魏嬷嬷没直接回应,只道,“人若是晓得自己几斤几两,哭也是福,但若是不明白自己根在何处,笑也是祸。”
这话说得颇有些意涵,青萱不好接话,幸而魏嬷嬷也没再多言,只问她手里拿了些什么。
青萱连忙道,“是我之前从别家借来的花样子,我想着霞姐儿平日里要用这些东西,便给她描了几张,正要给她送去了,这就遇见嬷嬷了。”
提到霞姐儿,魏嬷嬷的脸色肉眼可见地柔和了下来,连带着看向青萱的眼神,也多了许多温和。
“难为你是个细心的,还总想着她。她平日里在家闷得慌,你若得闲,便多去同她说说话,我前儿让晴蕊买了些秦岭里炒果子回来,正好你也尝尝... ...”
两人说着,一道往后面去了。
滕越翌日就走了,走之前又叮嘱邓如蕴,有事就去找从影。
“但凡有麻烦、危险,万万要告诉我,不要一个人顶着,记得了吗?”
他这话同她说了好几遍,邓如蕴从前竟不知道他还有絮絮叨叨的时候,也是另眼相看了一番。
只是他走了没几日,金州就来了消息,说家里出事了。
金州,邓耀成家中。
郑氏把后院里的家什全都盘点了一边,让识字的儿子有模有样地登记造册,全都记了下来。
她点了几个用料扎实、花纹精细的,让人抬着放到自己房中,又挑了几个给儿子邓如荣和女儿邓如芝,心里其实想把从大房弄来的家什,全都换一遍,但又有些舍不得,准备留一部分,卖个好价钱。
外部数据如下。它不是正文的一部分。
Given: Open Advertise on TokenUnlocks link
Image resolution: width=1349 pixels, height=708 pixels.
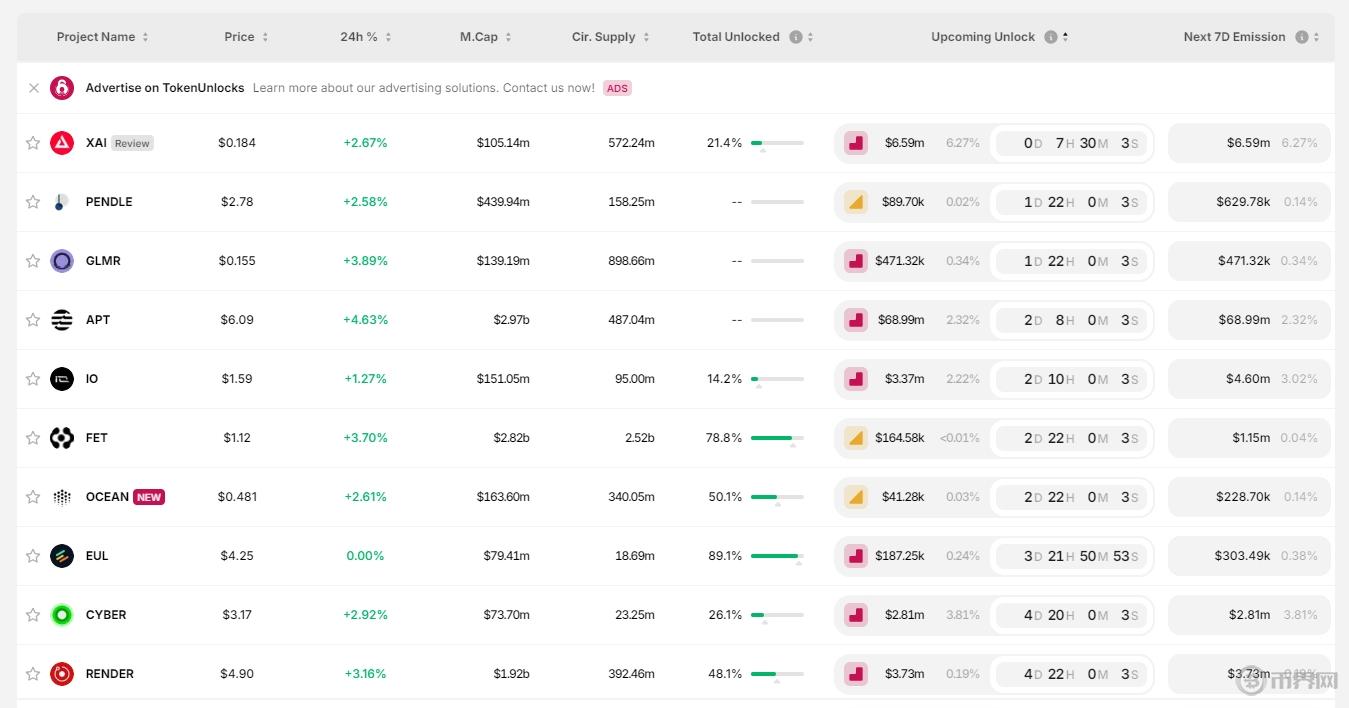Looking at the screenshot, I should tap(165, 88).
邓耀成见她围着这些家什忙个不停,不耐烦地走过来,“盘算什么?我还没说要卖呢。你整日在这看着,没得显得你眼皮子浅。”
郑氏被他说了也不恼,只道,“老爷说的是,也确实是我眼皮子浅了,没想到大房都用这么好的家什。落魄了这些年竟然还没舍得卖,可见邓如蕴那丫头跑得时候,定还带走了更多好东西。”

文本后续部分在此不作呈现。